▶ **ACTION ITEM**: Copy, word for word, the lines below from the one containing "The width and height of the screenshot is (426, 426)." up to and including the one containing "You are a computer-use", with pictures left out.

▶ **DATA FOR ANALYSIS**:
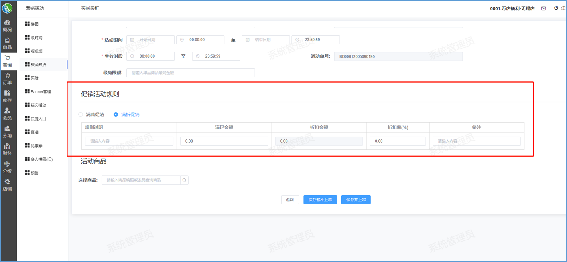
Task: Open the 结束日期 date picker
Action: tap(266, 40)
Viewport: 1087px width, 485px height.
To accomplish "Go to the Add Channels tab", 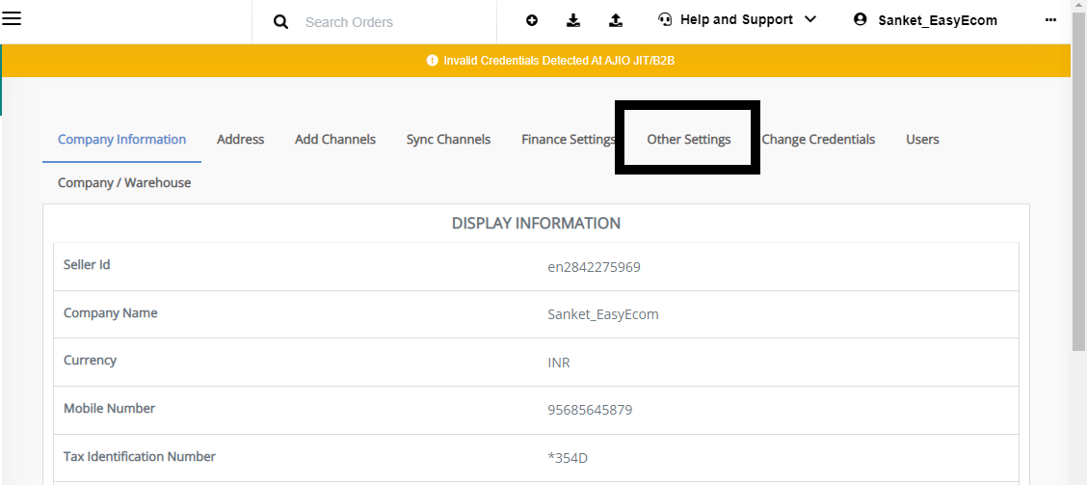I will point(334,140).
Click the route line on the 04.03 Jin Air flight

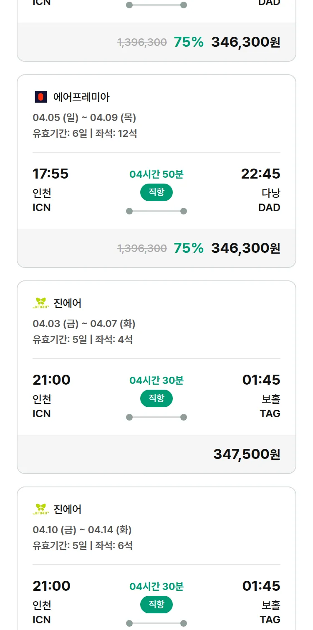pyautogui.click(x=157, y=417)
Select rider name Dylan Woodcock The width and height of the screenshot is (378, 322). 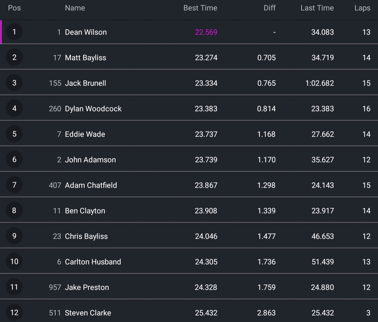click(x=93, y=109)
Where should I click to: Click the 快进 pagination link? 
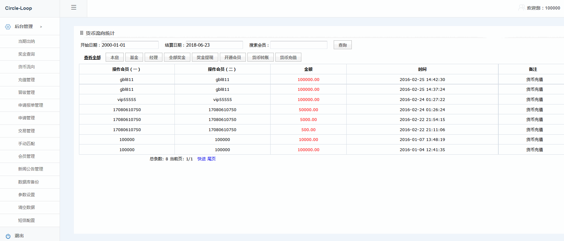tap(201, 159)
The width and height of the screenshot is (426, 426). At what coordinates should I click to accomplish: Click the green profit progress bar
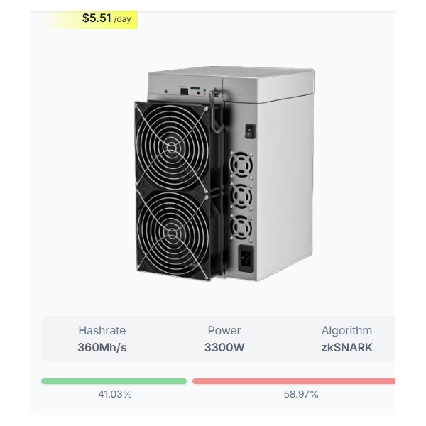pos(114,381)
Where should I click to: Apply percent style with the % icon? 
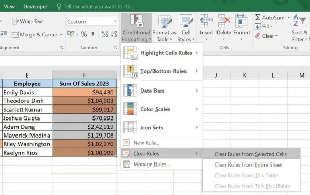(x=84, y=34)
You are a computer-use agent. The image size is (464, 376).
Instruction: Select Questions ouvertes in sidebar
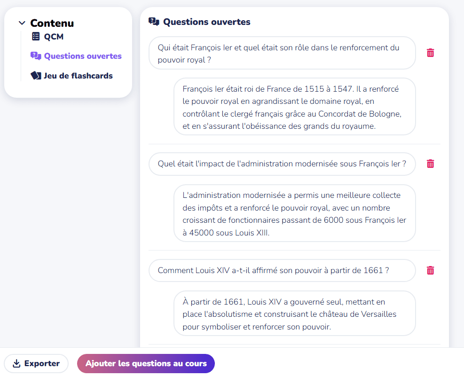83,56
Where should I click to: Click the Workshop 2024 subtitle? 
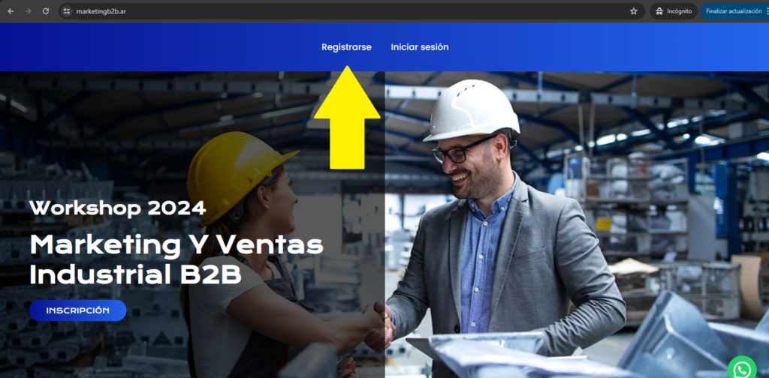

* * *

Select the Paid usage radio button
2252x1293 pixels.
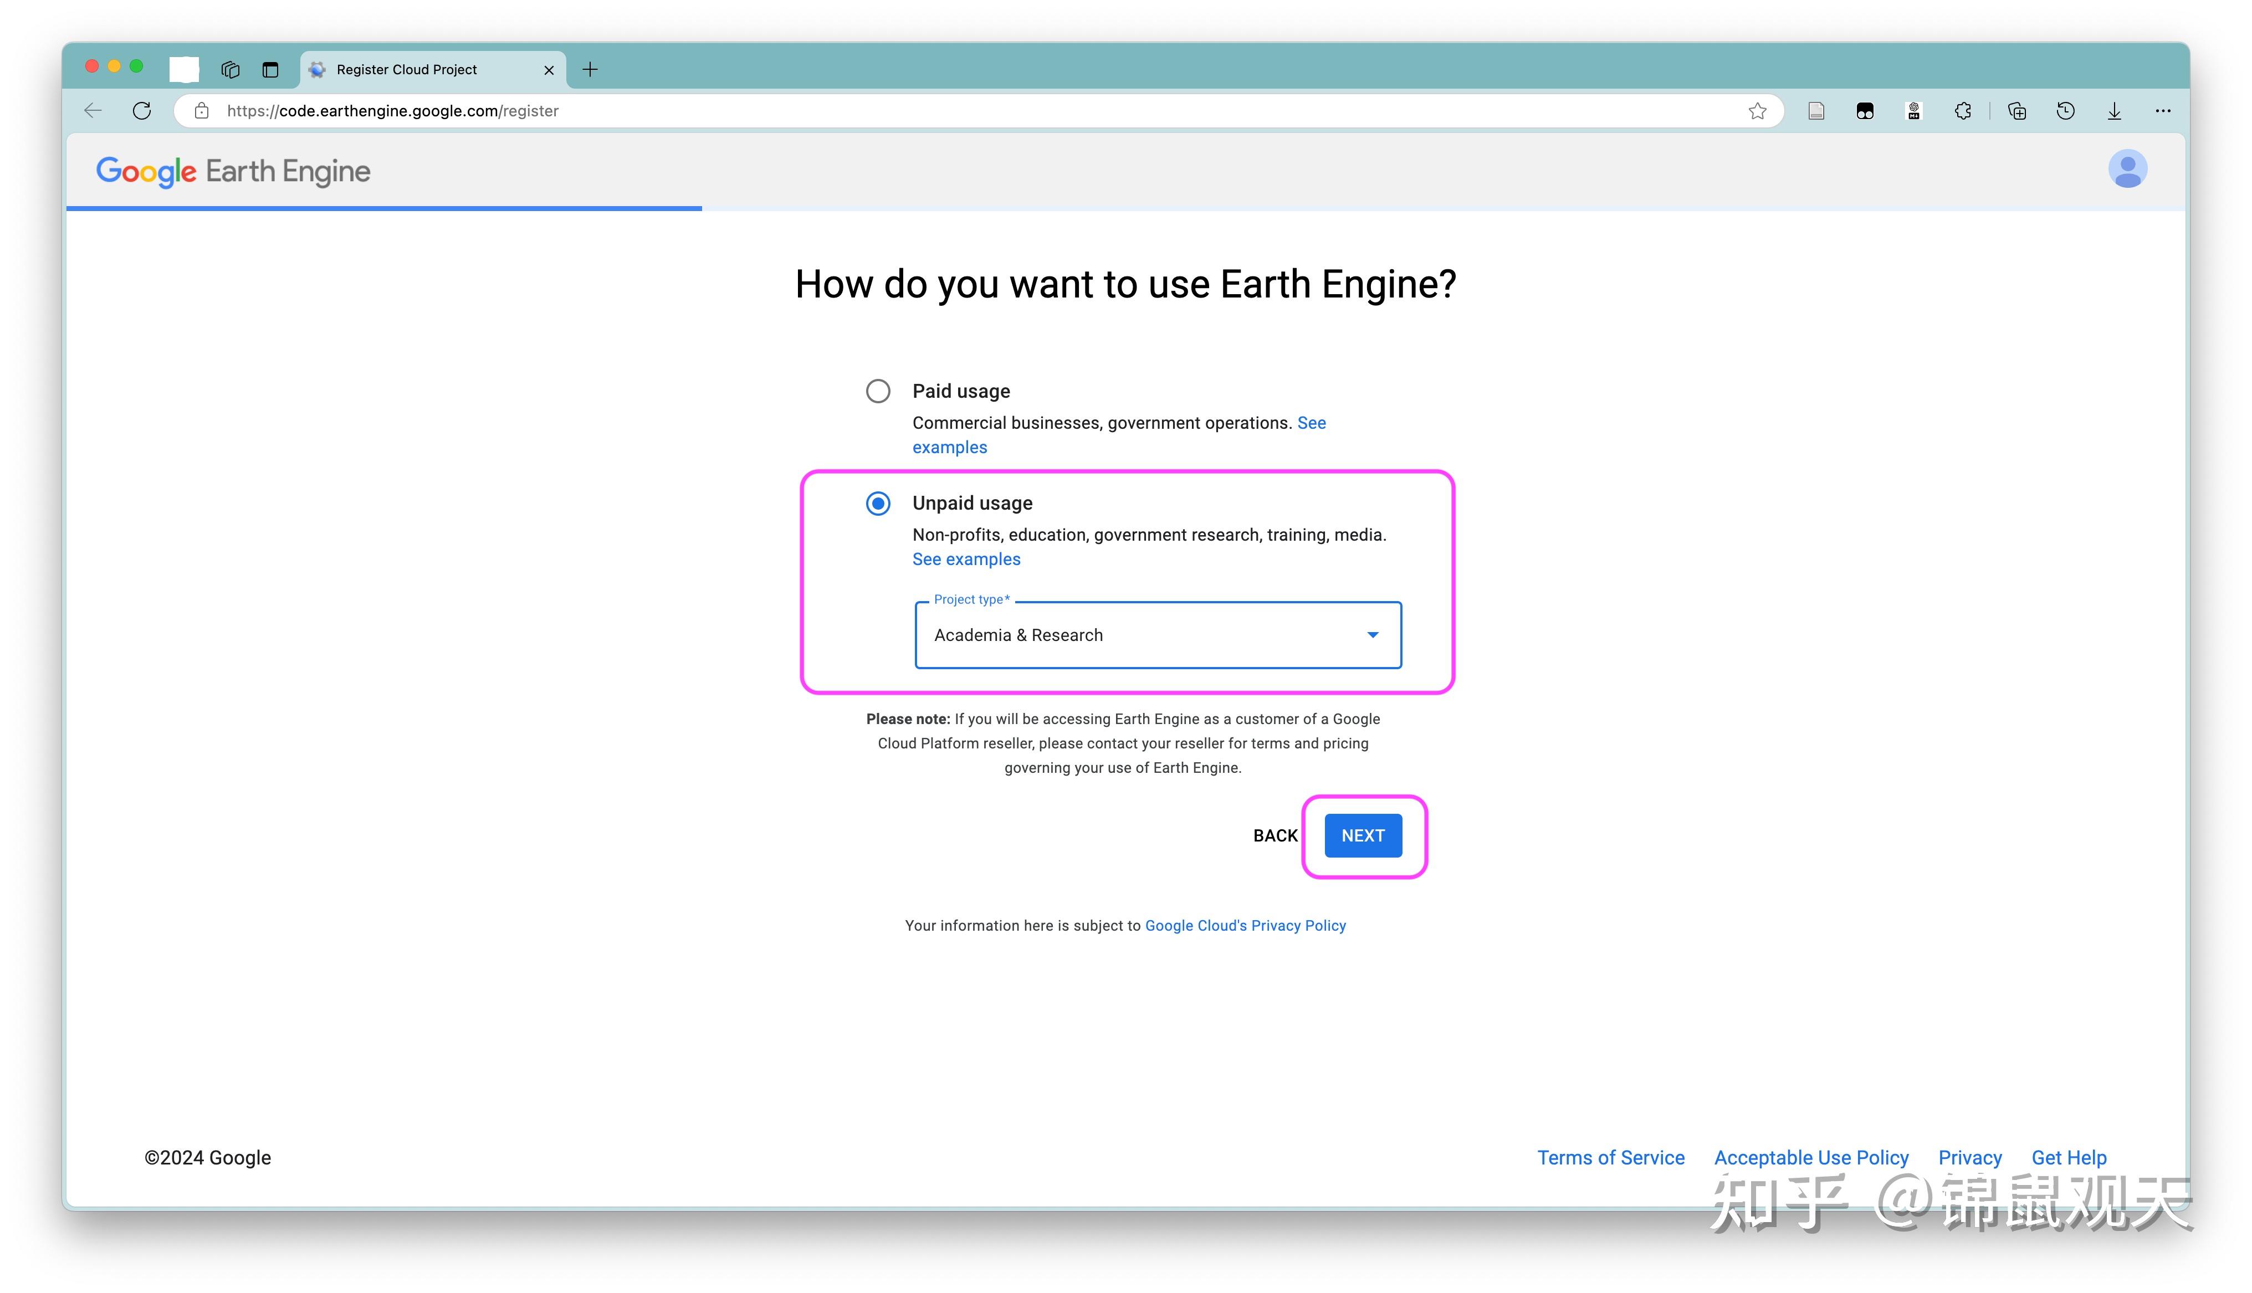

▶ **OUTPUT OF THE TASK**:
The width and height of the screenshot is (426, 426). At what coordinates should I click to accomplish: Click the green profit progress bar
pos(114,381)
Where should I click to: Apply percent style with the % icon? 
(x=84, y=34)
You are a computer-use agent. The image size is (464, 376).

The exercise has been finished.